# Acorn Box



## bcfunburst (Jan 14, 2012)

I just finished another little fun project. I used left over oak pieces to do this little keepsake box, adding a couple of acorns for knob holds and a genuine acorn cap for the opening knob on the front; glued on with 5 min. epoxy gel. The half blind dovetails on the ends were so lose and so bad I was going to trash the thing and try something else. Next day I decided to try making a mix of wood glue and sawdust to make a heavier paste to fill the sloppy joints and see if I could make it solid enough to clamp it together. Amazingly, it seemed to work; so I continued to complete this 10' X 6' X 5.5' scrap wood trinket box. I finished this one with Teak oil as is my usual preference. The top is made from two pieces of cornice mldg. ; ends closed in with pieces cut on a scroll saw. Final sanding in 240 grit and a pre-coat of wood conditioner so I get a more uniform coloring in the finish. The green felt liner is glued in with regular "clear" kitchen silicone., spread with a small putty knife.


----------



## cocobolo1 (Dec 31, 2015)

Hah! That's really cool...I like it! :smile:


----------



## Semipro (Mar 22, 2013)

very nice Reg


----------



## Stick486 (Jan 4, 2013)

I hope you are really proud of that...


----------



## Shop guy (Nov 22, 2012)

Wow! Nice box.


----------



## billyjim (Feb 11, 2012)

Great job Reg. I really like the design and the grain pattern on the back couldn't be better.


----------



## Nickp (Dec 4, 2012)

Beautiful...


----------



## schnewj (Nov 18, 2013)

Great recovery!

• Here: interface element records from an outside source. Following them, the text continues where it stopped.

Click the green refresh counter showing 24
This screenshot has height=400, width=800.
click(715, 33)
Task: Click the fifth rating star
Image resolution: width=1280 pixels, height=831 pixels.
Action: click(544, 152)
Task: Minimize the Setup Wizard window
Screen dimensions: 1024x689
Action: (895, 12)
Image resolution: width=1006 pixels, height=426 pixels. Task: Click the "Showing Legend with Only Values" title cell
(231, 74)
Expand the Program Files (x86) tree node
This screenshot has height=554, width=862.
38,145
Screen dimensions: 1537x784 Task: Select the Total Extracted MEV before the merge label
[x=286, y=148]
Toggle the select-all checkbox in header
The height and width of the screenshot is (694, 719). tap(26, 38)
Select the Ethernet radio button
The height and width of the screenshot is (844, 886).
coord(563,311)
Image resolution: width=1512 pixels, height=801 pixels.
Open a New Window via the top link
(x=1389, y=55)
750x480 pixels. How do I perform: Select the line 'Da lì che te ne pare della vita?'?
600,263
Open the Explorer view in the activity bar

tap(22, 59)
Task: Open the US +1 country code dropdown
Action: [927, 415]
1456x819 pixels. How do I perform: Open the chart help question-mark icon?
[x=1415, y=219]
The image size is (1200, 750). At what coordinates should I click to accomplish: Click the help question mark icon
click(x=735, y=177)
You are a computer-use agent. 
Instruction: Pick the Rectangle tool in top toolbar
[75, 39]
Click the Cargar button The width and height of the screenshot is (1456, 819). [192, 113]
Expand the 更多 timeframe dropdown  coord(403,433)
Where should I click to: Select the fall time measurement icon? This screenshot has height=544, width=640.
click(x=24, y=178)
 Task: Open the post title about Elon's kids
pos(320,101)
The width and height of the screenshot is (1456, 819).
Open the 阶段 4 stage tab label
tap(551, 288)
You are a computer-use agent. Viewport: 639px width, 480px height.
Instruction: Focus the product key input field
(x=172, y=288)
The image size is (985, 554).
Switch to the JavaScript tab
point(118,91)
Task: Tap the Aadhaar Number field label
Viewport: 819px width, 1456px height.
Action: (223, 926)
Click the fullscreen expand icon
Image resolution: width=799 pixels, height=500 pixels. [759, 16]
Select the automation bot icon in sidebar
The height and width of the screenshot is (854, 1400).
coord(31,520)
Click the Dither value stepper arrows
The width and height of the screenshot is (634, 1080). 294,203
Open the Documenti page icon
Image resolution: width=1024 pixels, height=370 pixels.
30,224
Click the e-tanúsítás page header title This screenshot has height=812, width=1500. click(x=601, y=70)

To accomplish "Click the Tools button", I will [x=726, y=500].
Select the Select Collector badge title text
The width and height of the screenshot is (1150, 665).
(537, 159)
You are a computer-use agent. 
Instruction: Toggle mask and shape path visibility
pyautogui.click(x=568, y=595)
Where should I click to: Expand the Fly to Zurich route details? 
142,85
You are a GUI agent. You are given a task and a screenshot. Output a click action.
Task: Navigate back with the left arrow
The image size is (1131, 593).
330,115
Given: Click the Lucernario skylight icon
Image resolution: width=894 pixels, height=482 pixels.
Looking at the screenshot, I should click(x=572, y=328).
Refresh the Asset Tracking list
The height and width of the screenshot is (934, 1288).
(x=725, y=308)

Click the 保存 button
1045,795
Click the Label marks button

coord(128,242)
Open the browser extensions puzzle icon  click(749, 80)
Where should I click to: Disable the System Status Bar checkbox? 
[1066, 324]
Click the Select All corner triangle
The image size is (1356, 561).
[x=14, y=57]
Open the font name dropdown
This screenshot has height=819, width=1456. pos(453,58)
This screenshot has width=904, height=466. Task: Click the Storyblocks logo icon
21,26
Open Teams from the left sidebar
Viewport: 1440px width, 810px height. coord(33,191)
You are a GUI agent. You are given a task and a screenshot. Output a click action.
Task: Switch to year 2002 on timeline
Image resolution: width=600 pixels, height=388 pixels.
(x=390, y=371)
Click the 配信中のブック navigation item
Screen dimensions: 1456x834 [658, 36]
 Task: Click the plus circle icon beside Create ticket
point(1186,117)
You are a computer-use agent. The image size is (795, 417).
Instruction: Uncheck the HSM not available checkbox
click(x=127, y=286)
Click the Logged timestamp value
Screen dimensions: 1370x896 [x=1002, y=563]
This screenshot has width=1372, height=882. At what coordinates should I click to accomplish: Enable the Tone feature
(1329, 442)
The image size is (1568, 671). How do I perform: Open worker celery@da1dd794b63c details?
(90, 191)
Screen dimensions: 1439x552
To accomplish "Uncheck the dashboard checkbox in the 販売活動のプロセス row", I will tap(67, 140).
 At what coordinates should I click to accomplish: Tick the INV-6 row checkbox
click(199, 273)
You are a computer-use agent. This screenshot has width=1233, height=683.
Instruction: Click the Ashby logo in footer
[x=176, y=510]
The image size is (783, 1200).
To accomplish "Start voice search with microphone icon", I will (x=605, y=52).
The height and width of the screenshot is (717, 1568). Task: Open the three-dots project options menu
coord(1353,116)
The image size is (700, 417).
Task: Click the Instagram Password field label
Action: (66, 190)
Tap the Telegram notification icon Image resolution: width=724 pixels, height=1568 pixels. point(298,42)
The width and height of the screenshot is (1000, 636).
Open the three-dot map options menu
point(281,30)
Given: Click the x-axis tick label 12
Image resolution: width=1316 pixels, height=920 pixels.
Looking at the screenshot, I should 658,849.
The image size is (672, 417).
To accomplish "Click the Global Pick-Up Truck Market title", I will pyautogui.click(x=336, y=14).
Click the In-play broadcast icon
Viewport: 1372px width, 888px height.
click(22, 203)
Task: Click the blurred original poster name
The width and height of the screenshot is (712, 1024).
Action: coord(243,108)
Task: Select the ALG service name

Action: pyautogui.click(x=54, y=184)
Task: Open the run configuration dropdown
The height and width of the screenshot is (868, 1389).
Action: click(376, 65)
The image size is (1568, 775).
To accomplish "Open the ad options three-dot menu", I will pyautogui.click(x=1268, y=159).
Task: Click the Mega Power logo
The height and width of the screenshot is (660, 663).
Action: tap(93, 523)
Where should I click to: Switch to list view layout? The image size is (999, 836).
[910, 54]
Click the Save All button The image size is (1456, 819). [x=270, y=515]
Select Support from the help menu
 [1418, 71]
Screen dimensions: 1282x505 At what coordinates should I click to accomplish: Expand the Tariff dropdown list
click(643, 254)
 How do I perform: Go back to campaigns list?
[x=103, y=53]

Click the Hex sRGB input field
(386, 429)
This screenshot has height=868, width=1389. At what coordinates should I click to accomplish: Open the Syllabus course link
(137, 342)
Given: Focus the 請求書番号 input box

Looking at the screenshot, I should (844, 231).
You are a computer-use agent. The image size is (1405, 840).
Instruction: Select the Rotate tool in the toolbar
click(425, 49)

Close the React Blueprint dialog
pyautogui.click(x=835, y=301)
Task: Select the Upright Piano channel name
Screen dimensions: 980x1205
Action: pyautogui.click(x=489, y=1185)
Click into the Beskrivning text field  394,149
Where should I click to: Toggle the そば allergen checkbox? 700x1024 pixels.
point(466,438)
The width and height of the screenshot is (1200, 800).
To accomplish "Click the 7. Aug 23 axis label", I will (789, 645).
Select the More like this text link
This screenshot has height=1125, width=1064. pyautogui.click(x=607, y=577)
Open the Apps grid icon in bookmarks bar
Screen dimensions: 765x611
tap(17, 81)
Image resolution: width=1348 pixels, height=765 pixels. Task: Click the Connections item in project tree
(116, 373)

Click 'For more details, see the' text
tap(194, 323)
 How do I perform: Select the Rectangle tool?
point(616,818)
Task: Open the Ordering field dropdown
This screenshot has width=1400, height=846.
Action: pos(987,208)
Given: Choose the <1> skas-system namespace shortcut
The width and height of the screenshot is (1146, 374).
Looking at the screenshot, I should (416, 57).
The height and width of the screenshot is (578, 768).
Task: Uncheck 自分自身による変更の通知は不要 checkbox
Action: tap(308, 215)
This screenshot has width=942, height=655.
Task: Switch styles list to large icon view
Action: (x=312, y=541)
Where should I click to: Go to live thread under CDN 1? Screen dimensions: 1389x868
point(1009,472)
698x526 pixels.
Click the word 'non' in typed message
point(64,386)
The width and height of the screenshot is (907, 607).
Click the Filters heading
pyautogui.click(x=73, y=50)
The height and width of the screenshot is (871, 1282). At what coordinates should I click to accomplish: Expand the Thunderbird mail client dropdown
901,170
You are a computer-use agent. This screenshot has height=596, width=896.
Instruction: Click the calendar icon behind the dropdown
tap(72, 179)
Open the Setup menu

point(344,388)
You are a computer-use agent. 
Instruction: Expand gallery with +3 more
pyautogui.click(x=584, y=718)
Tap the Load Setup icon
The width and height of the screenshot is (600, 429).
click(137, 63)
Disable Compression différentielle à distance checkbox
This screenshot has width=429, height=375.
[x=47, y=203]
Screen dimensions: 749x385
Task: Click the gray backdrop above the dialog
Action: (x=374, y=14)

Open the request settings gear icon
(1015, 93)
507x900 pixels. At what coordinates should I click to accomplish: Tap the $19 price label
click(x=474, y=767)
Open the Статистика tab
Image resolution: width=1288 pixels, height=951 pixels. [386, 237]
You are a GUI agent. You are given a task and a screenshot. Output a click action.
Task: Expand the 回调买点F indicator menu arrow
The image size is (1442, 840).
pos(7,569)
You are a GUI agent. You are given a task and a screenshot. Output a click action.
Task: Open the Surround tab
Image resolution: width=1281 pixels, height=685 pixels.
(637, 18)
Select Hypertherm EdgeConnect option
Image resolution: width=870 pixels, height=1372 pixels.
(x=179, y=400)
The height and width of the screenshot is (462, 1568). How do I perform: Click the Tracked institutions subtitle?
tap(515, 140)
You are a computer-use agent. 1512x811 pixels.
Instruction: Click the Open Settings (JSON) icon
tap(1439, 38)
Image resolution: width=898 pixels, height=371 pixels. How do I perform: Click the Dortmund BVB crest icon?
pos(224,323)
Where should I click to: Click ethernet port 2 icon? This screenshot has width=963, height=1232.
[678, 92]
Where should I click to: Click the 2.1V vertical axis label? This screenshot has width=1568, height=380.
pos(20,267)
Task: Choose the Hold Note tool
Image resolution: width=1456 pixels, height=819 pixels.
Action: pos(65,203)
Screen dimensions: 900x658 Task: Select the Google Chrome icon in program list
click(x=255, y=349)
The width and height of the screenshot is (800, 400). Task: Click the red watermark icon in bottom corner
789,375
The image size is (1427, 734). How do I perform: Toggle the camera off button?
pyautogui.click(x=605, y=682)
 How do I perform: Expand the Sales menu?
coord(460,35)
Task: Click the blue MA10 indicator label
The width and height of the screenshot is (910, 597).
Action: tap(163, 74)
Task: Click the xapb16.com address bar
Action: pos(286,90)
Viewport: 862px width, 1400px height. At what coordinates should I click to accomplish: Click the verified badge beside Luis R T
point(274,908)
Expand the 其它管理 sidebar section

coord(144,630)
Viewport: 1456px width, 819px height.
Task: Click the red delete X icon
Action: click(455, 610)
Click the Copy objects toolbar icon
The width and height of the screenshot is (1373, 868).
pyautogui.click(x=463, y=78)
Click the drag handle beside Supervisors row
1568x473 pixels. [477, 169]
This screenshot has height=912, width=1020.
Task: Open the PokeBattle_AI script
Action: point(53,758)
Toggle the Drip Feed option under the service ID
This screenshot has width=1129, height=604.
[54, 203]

Aren't you glad you didn't trash the project?


----------



## morgantheship (Oct 19, 2014)

Excellent work and beautiful finish.


----------



## old55 (Aug 11, 2013)

Great job Reg you should be pleased.


----------



## TwoSkies57 (Feb 23, 2009)

Ya done good Reg. Thats one of those projects folks are gonna walk up to and open up, just to check it out


----------



## Herb Stoops (Aug 28, 2012)

Reg every project I do goes into "save mode" before I finish it, and have yet to not be able to "save" it. That is the fun of it all seeing if you can rescue it from the scrap bin. You did a great job on this box, Looks like a little treasure chest, and that is what it will become I sure like the mellow color of the oak , looks wonderful. 
Good Job.

Herb


----------



## DesertRatTom (Jul 3, 2012)

That little box has a lot of charm. Really nice design.


----------



## Rogerdodge (Apr 24, 2014)

Nice save from the French Dovetail! ( So called because it is Toulouse ....)


Rog


----------



## bcfunburst (Jan 14, 2012)

*Thank You ALL*

Thank you all for your very kind comments and praises. I appreciate you looking in on my projects and taking the time to comment. I'm very open to learning, always trying to do better, so I'm always open to suggestions as well. Enjoy the smell of saw dust!!


----------



## Cherryville Chuck (Sep 28, 2010)

I like what you did with the two moldings. I don't think I ever would have thought of that. That gives the top a really unique shape.


----------



## marecat3 (Nov 30, 2010)

Oh my goodness that is great


----------



## Eastjack (Dec 29, 2008)

Love oak boxes like that. Great job


----------



## JFPNCM (Dec 13, 2009)

Excellent piece of work. Looking forward to your future posts. 

provides a good impetus for a new box design as well.


----------